Vous trouverez dans de très nombreuses villes (Paris, mais aussi Lyon, Toulouse, Strasbourg…) des « cafés poly« , conçus sur le modèle des « café philo », où l’on discute des relations plurielles, mais aussi maintenant souvent des goûters, et l’été des pique-niques, et depuis peu, des groupes de parole et de soutien (toutes infos sur l’onglet « événements » de polyamour.info).
Enfin, un endroit où rencontrer d’autres gens qui, comme vous, ont envie de vivre autrement, et avec la sécurité de l’anonymat, est le site de rencontres sur Internet okcupid.com (« cupid » signifiant en anglais « Cupidon », le dieu de l’amour, et non l’avarice !).
[Okcupid mériterait que j’y consacre un article entier : je me contenterai aujourd’hui de glisser quelques notes pratiques dans les commentaires. Juste en quelques mots : le site est gratuit, il offre la possibilité d’indiquer si on souhaite des relations monogames ou non, on peut y indiquer « open relationship » et même lier son compte à celui de son/sa partenaire ; et les pourcentages de « matches » (pour lesquels on détermine soi-même l’algorithme, en fonction de ce qui – pour vous – est important, très important ou pas important) marchent : répondez à au moins 100 ou 200 questions (pour que ça ait un minimum de valeur) et… amusez-vous ! ]C’est petit à petit, au fur et à mesure de mes lectures, de mes rencontres, de mes discussions, en me cherchant, en me confrontant à mes doutes, mes ambivalences, mes peurs, mais aussi aux autres, aux doutes, ambivalences et peurs des autres… que je me suis rapprochée de moi-même, de qui je suis vraiment, au fond, que j’ai pu mieux définir ce que j’attendais de la vie et d’une relation.
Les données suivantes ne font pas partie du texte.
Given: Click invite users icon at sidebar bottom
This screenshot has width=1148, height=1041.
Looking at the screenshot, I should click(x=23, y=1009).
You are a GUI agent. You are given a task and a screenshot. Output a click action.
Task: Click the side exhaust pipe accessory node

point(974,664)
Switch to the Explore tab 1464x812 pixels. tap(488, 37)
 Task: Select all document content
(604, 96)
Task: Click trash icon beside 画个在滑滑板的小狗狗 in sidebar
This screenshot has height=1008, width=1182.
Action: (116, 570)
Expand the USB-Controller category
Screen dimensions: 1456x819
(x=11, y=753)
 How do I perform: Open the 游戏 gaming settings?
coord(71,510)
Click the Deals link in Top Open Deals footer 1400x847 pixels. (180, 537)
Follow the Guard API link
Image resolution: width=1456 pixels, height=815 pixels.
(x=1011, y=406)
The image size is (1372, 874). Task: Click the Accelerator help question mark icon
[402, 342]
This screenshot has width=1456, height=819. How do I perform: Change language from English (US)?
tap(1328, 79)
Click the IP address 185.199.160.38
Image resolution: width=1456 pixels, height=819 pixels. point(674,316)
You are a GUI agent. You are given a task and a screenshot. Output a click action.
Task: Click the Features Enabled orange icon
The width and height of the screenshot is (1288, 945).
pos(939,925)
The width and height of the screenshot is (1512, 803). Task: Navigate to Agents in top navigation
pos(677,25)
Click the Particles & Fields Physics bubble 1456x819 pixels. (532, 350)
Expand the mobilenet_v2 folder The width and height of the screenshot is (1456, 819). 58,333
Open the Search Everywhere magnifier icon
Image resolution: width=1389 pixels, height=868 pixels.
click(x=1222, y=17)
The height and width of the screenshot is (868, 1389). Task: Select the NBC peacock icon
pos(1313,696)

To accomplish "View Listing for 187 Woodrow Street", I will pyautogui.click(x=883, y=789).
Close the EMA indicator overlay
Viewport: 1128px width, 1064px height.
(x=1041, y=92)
Si au début, on ne sait pas toujours ce qu’on veut, parce que tant qu’on ne l’a pas vécu, on ne sait pas toujours que ça existe, ou que c’est possible… en tout cas, on sait ce dont on ne veut plus : trop de compromis, concessions, sacrifices, au prix de soi-même, de son bien-être et de son libre-arbitre.
À nouveau, quoiqu’on fasse, on ne peut pas et on ne pourra pas changer les autres. On ne peut que se changer soi-même.
Si on prend envers soi-même l’engagement de s’aimer, de se respecter, d’assumer ses responsabilités, d’être honnête… alors on rencontrera des gens qui auront le même respect envers eux-mêmes et envers la relation qu’on pourra nouer ensemble.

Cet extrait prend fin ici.